Abstract: TH-OR69
A Prediction Equation for Incident CKD Using Routinely Collected Data: The Kidney Disease Risk Equation (KDRE)
Session Information
- Preventing Progression and Reassessing Race in GFR Estimation
November 04, 2021 | Location: Simulive, Virtual Only
Abstract Time: 04:30 PM - 06:00 PM
Category: CKD (Non-Dialysis)
- 2101 CKD (Non-Dialysis): Epidemiology, Risk Factors, and Prevention
Authors
- Sood, Manish M., Ottawa Hospital Research Institute, Ottawa, Ontario, Canada
- Dixon, Stephanie, Institute for clinical and evaluative sciences, London, Ontario, Canada
- Rhodes, Emily, Ottawa Hospital Research Institute, Ottawa, Ontario, Canada
Background
The identification of individuals at risk for incident CKD (eGFR < 60 ml/min, stage 3a) is an important first step for disease surveillance, monitoring, education and allocation of key therapies to reduce CKD progression.

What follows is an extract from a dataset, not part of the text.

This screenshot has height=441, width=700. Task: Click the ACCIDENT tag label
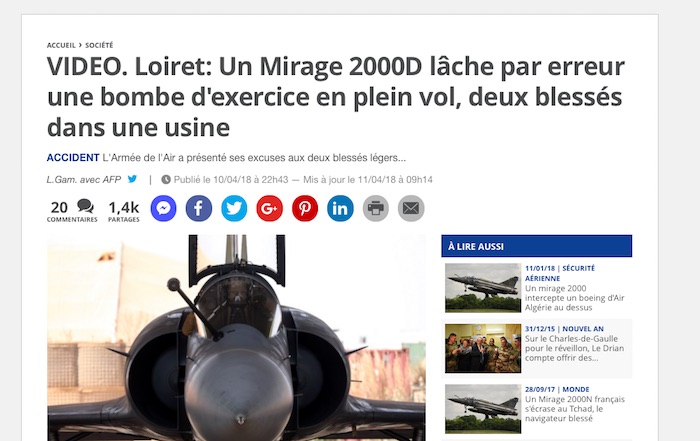73,158
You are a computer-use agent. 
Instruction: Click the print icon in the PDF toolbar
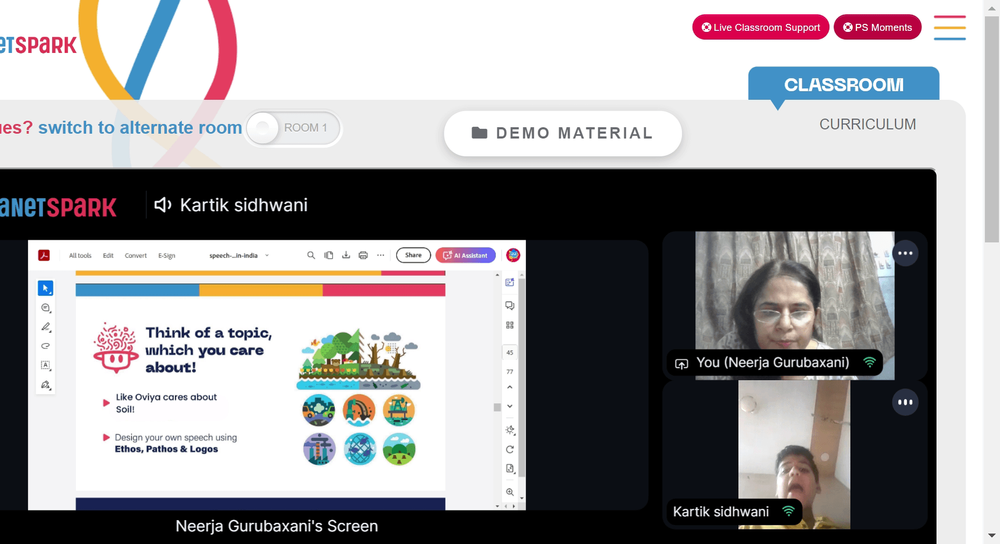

Despite recommendations, albuminuria measurements in appropriate individuals remains poor. As such, we set out to develop and validate a prediction equation for new onset CKD with and without an albumin creatine ratio (ACR).
Methods
Population-level administrative data cohort of 1,109,905 adults (>66 years old) from Ontario, Canada April 1, 2008 and December 31, 2017 with a minimum of 2 eGFR measures (one for baseline > 70 ml/min, one for outcome) were included. Prediction equations stratifying individuals with (n=191,690) and without (n=998,825) ACR were derived, internally validated by bootstrapping and externally validated in 122,144 (22,809 ACR, 99,335 non-ACR) individuals in Manitoba, Canada. The study outcome was a single eGFR measure < 60 mls/min/1.73 m2 with up to 10 years follow-up. In additional analyses, we examined two eGFR measures < 60 mls/min and a single eGFR < 45 ml/min as study outcomes.
Results
Among individuals (54.5% women, mean age 64 SD 7, mean baseline eGFR 82 SD 8, median ACR 1 IQR 1-3), an eGFR < 60 ml/min occurred in 37.2% during the follow-up. The final model including up to 6 variables (age, sex, baseline eGFR, hemoglobin, time from hypertension and diabetes mellitus diagnosis) yielded a 5-year c-statistics of 0.77 (no ACR) and 0.78 (with ACR) with excellent calibration. Model performance was similar in additional analyses and in an external validation.
Conclusion
An equation incorporating readily available and routinely collected administrative data variables can accurately predict the onset of CKD with or without ACR.